Innovation and R&D Zillow has been consistently leaning on technology to differentiate itself. The Zestimate algorithm is its flagship innovation, using large amounts of data and machine learning to estimate home values at scale. Over time, the company has layered on 3D tours, interactive floor plans, and more personalized search features, all aimed at making the digital home‑shopping experience more immersive and efficient. More recently, Zillow has been integrating artificial intelligence into recommendations, virtual staging, and conversational search tools, including connections to large language models. On the rental side, features like reusable applications and clearer total cost displays reduce friction for both renters and landlords. Strategically, the big push is toward a “housing super app” that ties together search, agents, mortgages, and closing services into one connected workflow. Executing this vision will require ongoing investment and careful design, but if successful, it could deepen user engagement and capture a larger slice of transaction‑related revenue.


Summary

Zillow today is a much more focused, platform‑driven business than it was at the height of its home‑flipping experiment. The income statement shows a shift from volatile, transaction‑heavy revenue toward steadier, service‑based income with improving, though not yet fully profitable, bottom‑line performance. The balance sheet and cash flows both indicate a cleaner, lower‑risk structure: less debt, fewer hard assets, and recurring cash generation from its core operations.
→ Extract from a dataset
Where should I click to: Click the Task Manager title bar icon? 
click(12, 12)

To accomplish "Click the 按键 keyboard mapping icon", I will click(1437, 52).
Strategically, Zillow’s strength lies in its brand, audience scale, and data, all of which support a defensible position in U.S. online real estate. Its innovation efforts in AI, user experience, and integrated transaction services are aimed at deepening that moat and expanding its role from search tool to end‑to‑end transaction platform. The key tensions to watch are whether the company can turn its strong traffic and product roadmap into consistent, durable profitability while navigating competition, changing real‑estate market conditions, and the execution risks of its “super app” ambition.